Huit heures et demie du matin. Il y a encore moins de monde que la veille. La salle est presque vide. Décidément l’affaire de la dynmite ne produit aucun effet sur le public ordinaire de la Cour d’assises. A la vérité, l’impression générale est que les débats sont tout à fait dépourvus d’intérêt ; au fur et à mesure que s’écoulent les débats, la culpabilité des accusés paraît diminuer et leur responsabilité s’atténuer considérablement.

A neuf heures seulement, l’audience est ouverte. Hier, l’interrogatoire de Bigel à duré deux heures. C’était, il est vrai, le plus important. Aujourd’hui, les autres dureront à peine une heure et demie.

Chuillot

Ce matin, le premier interrogé est Chuillot. Il n’a ni la figure franche et satisfaite de Bigel, ni l’allure soumise de Bourgeois. Mais sa tête énergique, couverte d’une épaisse chevelure noire, presque crépue, laisse deviner un homme résolu. On le signale comme s’étant rendu redoutable par ses violences et ses excès de langage, ne cessant de déblatérer contre les patrons, les traitants de bandits et de voleurs, mais n’hésitant pas à l’occasion, malgré ses discours sur la justice sociale, à commettre lui-même des actes d’indélicatesse au préjudice des débitants chez lesquels il logeait ou mangeait. Au reste, intelligent et d’un caractère décidé, il a toujours voulu imposer ses idées de désordre et de révolte à ses camarades, et ceux-ci étaient, parait-il, les premiers à le considérer comme un meneur dangereux.

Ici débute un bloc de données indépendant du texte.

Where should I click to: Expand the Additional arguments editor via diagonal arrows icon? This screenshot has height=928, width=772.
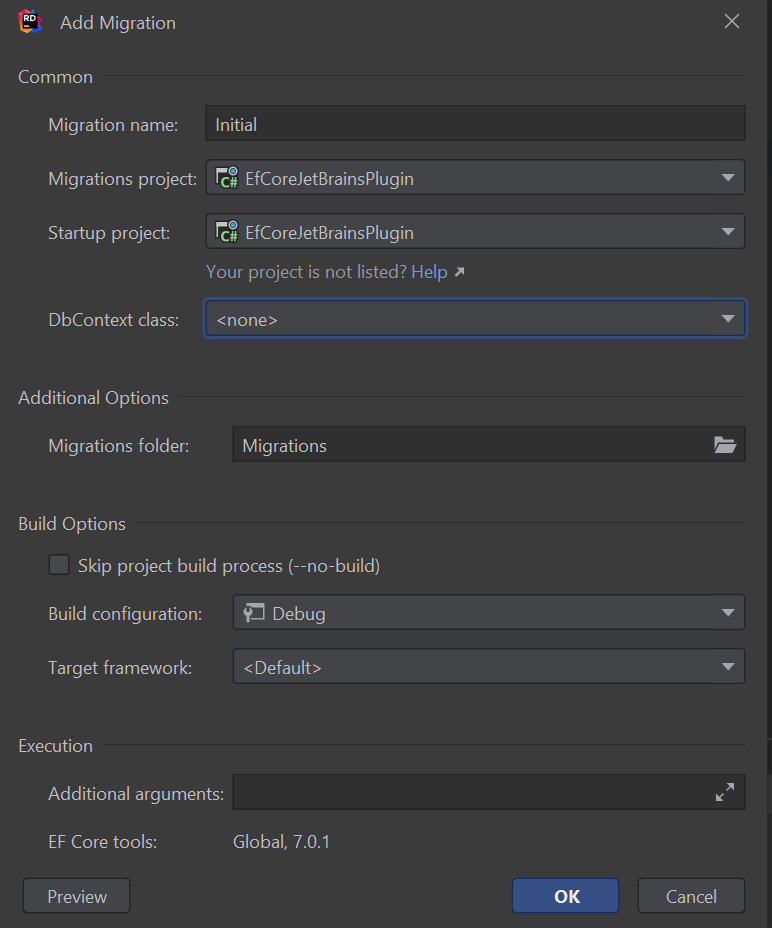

D’un mot bref et sec, Chuillot nie systématiquement la plupart des faits qui nuisent à sa moralité. Mais, avec la même netteté, lorsque le président lui demande qui s’est chargé de fournir la dynamite, il répond : « C’est moi »

Cependant, loin d’avouer complètement, toute sa participation aux attentats, il s’efforce d’en rejeter toute l’initiative sur Bigel, affirmant par exemple que celui-ci a eu seul l’idée des attentats contre la gendarmerie et la maison Deville.

  • Oui, c’est Bigel qui a voulu faire ces coups. Moi, je ne lui ai indiqué que le Petit Ardennais.
  • Et la maison Deville ?
  • Non, monsieur le président, je ne lui en ai pas parlé, car j’ai été ouvrier chez M. Deville et je n’ai jamais été mieux que chez lui. Je ne pouvais donc avoir de haine personnelle contre lui.
  • Vous avez reconnu que c’est vous qui fournissiez la dynamite à Bigel. D’où la teniez-vous vous-même ?
  • De Druard et de Martin.

Après avoir chargé Bogel, Chuillot cherche au contraire à couvrir Druard. Celui-ci, d’après lui, ignorait les projets d’attentats.

  • Mais Druard ne vous parlait-il pas d’anarchie ?
  • Non, monsieur le président.
  • Qui donc vous a entraîné ?
  • Personne ne m’a entrainé. Je suis arrivé à ce point là tout seul. Ce sont les grèves qui m’ont excité, et aussi la lecture des journaux socialistes et anarchistes.
  • Vous ne vous êtes donc pas aperçu que derrière vous il y avait des meneurs qui ne sont pas à côtés de vous, mais dont la responsabilité morale est grande. Malheureusement pour vous, c’est à vous qu’ils ont laissé le soin de subir la responsabilité pénale, car vous le savez, les conseilleurs ne sont pas les payeurs.

Le Petit Ardennais 11 novembre 1891

Lire : L’affaire de la dynamite à Revin et Charleville (Ardennes). 10 novembre 1891 (1)

L’affaire de la dynamite à Revin et Charleville (Ardennes). 10 novembre 1891 (2)

L’affaire de la dynamite à Revin et Charleville (Ardennes). 10 novembre 1891 (3)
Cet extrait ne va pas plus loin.